Son años que se llevan adelante algunos trabajos de ayuda al desarrollo en nuestro país. Indudablemente ha habido algunos avances. Pero casi siempre han sido inferiores  a las previsiones y a las inversiones hechas, tanto económicas como en personal.

Es hora de preguntarse el porqué de este fracaso, que si bien puede ser considerado relativo, ha supuesto la muerte de muchos compatriotas que podrían seguir viviendo hoy.

 
 
Un economista ecuatoguineano se preguntaba hace poco por qué se siguen repitiendo algunos errores históricos evidentes  y las personas que deberían ser las beneficiarias  de las políticas de desarrollo siguen siendo, en su mayoría tan pobres como siempre.
 
 
Parece claro que, salvo contadas excepciones, las llamadas “ayudas oficiales” promovidas por el gobierno de nuestro país han sido un fracaso.

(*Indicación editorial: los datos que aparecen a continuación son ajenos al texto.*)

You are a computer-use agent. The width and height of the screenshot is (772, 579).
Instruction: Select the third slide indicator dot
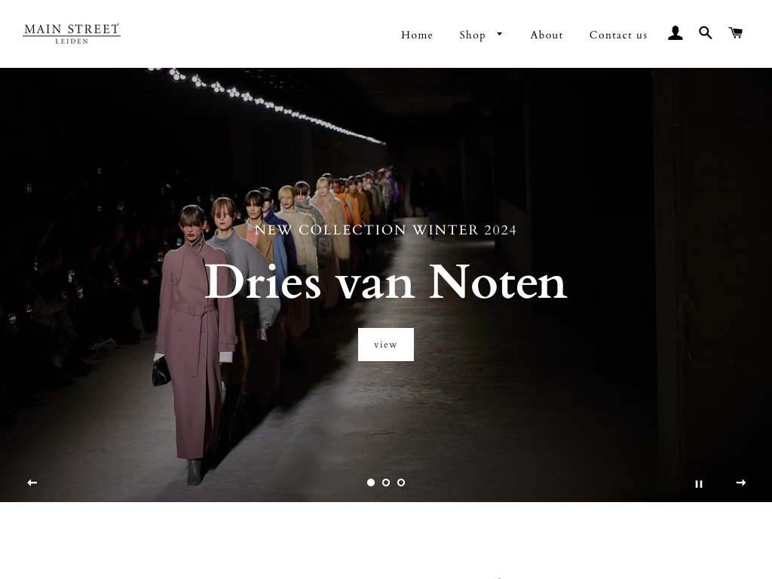point(401,483)
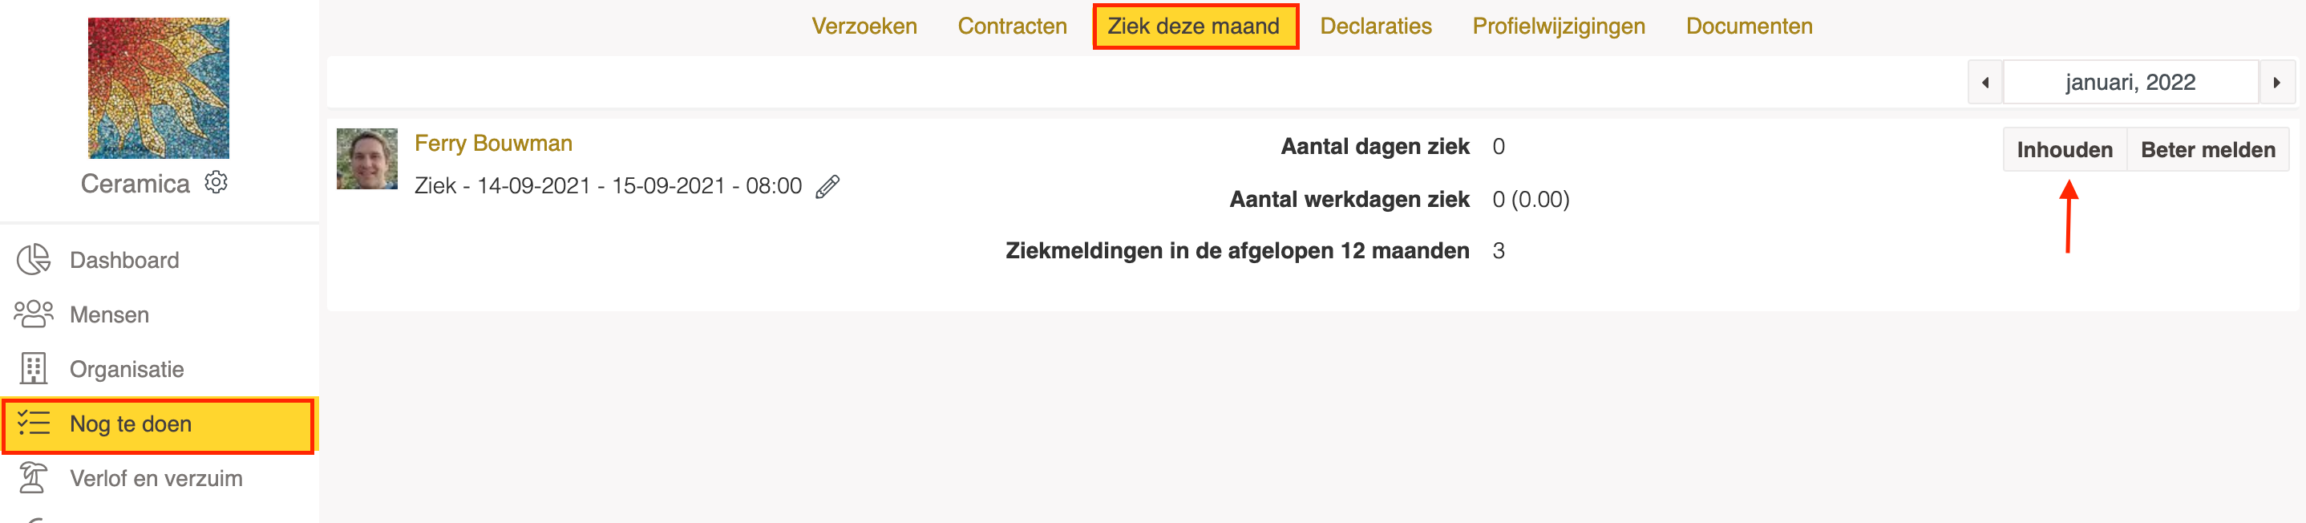
Task: Click the Beter melden button
Action: (x=2208, y=150)
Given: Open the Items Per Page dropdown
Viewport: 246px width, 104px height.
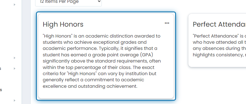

Una de las razones  más importantes  es el “lazo” que une al gobierno con las grandes empresas de nuestro país. ¡ Cuántos presidentes de gobierno o jefes de estado viajan al exterior para apoyar proyectos económicos de empresas de su país en países más pobres¡ Tendrán derecho a hacerlo, lo que no es aceptable es “contabilizarlo como ayuda al desarrollo”… o en todo caso habría que preguntarse “¿ayudas al desarrollo de quién? ¿del que invierte o de quien acepta la presencia de esas empresas extranjeras?”
 
 
Junto a la “ayuda oficial” está la ayuda proporcionada a través de algunas ONG, a veces enfrentadas con las ayudas oficiales. Las ONG normalmente actúan de una forma directa en la sociedad y en los grupos humanos de los países pobres. De esta manera mantienen un contacto más cercano con las organizaciones de base de los países receptores de la ayuda.
 
 
Y el gobierno de nuestro país siempre antepone los intereses económicos de su pais y no los intereses personales, y una ONG tiene la posibilidad  de conocer directamente y organizar sus proyectos y programas tal como son deseados por nuestros compatriotas.